*Provided records*
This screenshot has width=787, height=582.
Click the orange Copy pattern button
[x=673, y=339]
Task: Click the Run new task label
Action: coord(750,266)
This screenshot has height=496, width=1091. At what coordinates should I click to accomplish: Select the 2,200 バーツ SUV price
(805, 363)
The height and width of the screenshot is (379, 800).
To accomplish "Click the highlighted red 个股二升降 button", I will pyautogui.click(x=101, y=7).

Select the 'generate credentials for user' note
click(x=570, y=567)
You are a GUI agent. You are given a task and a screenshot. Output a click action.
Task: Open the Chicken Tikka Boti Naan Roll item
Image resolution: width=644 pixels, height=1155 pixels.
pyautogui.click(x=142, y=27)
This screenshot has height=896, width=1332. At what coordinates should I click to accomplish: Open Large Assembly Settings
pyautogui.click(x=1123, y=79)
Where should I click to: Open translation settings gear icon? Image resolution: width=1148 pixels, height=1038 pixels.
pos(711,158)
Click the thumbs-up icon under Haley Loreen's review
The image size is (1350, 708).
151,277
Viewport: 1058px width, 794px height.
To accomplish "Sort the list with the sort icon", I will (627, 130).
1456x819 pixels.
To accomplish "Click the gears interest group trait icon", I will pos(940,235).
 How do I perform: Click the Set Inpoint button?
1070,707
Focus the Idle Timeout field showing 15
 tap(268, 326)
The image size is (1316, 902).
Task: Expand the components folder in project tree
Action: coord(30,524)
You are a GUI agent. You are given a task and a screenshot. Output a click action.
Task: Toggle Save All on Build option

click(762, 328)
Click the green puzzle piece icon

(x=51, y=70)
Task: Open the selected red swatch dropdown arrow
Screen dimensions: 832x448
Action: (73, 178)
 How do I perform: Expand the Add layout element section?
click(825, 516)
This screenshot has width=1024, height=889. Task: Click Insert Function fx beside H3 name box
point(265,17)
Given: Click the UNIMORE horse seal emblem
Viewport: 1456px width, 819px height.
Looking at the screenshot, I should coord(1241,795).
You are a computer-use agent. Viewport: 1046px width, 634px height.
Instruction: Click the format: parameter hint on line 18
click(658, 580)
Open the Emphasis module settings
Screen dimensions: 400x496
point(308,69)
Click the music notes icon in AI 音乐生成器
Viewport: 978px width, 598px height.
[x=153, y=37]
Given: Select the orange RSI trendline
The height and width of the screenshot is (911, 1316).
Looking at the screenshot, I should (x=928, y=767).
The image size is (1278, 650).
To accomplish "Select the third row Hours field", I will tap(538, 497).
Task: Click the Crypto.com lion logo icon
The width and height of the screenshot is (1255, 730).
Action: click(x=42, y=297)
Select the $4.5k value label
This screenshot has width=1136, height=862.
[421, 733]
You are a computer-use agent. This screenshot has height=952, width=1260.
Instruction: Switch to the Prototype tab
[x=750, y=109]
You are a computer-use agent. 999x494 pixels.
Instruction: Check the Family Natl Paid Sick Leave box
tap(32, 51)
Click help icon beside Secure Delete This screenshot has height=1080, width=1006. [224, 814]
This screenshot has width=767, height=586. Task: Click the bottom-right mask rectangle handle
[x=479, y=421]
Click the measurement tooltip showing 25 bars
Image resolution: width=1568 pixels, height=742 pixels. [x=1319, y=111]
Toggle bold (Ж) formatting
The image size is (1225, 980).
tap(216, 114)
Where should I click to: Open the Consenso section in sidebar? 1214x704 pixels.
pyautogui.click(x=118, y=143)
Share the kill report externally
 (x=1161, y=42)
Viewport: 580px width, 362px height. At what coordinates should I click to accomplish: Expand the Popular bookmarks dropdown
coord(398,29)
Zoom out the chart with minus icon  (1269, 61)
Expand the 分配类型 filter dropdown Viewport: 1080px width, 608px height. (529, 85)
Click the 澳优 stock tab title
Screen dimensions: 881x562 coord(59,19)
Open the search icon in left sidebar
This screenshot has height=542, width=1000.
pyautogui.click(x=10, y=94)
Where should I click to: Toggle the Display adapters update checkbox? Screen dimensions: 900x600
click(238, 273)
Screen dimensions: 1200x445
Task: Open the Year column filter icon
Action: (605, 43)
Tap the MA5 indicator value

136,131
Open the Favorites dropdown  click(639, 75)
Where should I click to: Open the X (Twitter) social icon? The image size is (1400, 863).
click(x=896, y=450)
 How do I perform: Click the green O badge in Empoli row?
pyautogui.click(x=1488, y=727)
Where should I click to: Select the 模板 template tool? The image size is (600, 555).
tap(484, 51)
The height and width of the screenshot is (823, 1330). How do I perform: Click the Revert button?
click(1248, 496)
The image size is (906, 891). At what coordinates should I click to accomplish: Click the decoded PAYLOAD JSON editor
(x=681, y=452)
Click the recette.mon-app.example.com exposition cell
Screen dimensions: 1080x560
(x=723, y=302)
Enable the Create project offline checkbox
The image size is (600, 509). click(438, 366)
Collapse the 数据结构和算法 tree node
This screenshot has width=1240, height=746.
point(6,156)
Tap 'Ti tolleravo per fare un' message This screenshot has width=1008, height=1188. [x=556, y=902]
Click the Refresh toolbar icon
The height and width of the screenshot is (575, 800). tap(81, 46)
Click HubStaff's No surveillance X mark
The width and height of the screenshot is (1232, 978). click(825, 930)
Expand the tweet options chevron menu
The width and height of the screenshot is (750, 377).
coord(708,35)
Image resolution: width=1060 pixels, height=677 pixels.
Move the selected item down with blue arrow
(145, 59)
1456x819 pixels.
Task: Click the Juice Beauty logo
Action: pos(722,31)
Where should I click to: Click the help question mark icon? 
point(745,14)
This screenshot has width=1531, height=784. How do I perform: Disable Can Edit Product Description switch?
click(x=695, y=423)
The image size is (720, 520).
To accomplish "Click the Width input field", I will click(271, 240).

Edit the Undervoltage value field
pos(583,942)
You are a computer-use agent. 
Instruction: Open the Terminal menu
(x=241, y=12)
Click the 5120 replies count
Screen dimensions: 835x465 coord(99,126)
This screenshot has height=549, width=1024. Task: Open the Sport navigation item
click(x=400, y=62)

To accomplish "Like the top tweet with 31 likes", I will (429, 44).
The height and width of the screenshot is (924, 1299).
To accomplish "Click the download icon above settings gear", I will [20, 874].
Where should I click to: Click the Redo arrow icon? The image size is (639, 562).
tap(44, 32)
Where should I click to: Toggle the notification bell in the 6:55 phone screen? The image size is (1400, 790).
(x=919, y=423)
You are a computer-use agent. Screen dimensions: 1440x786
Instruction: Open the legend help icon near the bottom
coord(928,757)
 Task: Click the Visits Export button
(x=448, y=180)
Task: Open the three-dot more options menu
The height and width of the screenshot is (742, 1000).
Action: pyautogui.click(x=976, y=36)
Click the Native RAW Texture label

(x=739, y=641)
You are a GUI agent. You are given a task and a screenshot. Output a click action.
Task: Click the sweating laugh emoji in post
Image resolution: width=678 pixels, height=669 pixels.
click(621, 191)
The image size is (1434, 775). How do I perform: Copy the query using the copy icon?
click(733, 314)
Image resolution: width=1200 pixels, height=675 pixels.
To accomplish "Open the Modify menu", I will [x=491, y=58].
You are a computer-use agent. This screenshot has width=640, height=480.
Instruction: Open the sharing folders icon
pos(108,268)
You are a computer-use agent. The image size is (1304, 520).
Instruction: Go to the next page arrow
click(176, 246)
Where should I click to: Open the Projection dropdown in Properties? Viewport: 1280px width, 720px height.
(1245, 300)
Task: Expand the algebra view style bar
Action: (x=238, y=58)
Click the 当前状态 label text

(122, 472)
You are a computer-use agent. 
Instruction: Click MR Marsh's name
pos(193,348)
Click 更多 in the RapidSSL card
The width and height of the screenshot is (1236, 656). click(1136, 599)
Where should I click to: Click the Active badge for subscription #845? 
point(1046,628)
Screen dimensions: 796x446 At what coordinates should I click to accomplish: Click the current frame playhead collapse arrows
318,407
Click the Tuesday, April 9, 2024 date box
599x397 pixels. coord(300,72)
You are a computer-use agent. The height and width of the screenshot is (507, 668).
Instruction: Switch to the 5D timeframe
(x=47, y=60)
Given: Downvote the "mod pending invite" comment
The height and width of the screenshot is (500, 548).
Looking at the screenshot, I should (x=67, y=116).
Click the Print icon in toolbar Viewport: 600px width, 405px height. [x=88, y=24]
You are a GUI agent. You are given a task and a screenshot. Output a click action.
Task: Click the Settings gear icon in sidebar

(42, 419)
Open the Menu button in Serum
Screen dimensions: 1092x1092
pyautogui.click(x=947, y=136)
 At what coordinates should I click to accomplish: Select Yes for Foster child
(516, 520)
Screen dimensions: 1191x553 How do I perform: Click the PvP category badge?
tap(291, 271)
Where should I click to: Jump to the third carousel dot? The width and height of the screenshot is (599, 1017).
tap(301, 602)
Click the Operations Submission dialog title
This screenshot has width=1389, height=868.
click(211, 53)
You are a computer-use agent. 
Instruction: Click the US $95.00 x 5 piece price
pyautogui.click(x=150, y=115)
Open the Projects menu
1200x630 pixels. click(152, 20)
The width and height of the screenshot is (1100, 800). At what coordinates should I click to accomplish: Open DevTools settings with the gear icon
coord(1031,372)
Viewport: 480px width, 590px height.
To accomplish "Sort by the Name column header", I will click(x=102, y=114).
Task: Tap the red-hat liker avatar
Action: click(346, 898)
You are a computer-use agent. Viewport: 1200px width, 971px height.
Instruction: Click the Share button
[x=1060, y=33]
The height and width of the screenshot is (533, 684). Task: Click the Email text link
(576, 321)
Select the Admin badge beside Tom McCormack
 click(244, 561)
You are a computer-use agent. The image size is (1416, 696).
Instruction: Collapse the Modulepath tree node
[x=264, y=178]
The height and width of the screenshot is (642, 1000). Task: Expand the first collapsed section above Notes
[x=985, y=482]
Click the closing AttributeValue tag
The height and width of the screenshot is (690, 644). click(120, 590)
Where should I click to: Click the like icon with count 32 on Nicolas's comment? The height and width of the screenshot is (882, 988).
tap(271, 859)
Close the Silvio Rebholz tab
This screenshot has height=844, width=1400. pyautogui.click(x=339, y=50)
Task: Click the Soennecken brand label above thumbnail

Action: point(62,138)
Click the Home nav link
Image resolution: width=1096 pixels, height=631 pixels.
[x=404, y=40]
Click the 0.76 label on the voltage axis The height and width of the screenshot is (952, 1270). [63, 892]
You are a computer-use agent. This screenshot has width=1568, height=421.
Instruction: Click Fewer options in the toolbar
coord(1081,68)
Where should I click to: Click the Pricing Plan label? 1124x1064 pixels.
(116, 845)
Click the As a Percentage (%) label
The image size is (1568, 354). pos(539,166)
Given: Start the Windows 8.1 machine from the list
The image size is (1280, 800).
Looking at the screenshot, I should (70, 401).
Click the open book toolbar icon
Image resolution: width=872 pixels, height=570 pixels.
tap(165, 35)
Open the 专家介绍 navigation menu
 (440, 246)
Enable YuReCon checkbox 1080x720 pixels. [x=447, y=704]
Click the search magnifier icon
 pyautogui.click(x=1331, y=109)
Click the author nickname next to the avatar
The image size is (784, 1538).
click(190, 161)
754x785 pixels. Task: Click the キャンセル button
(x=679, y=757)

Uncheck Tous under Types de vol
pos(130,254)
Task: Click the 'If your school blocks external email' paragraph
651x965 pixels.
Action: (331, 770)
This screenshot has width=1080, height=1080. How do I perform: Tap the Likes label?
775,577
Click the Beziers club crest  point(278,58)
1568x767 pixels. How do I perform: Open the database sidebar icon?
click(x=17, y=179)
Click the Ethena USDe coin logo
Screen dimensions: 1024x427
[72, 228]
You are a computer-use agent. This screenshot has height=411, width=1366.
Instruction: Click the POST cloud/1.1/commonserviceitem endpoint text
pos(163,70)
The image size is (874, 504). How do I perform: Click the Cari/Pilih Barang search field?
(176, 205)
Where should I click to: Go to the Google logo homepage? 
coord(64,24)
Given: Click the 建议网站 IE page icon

*Exercise aim*
Only the number is wanted: how many lines in the entries above contain the word "list"?

*Task output*
2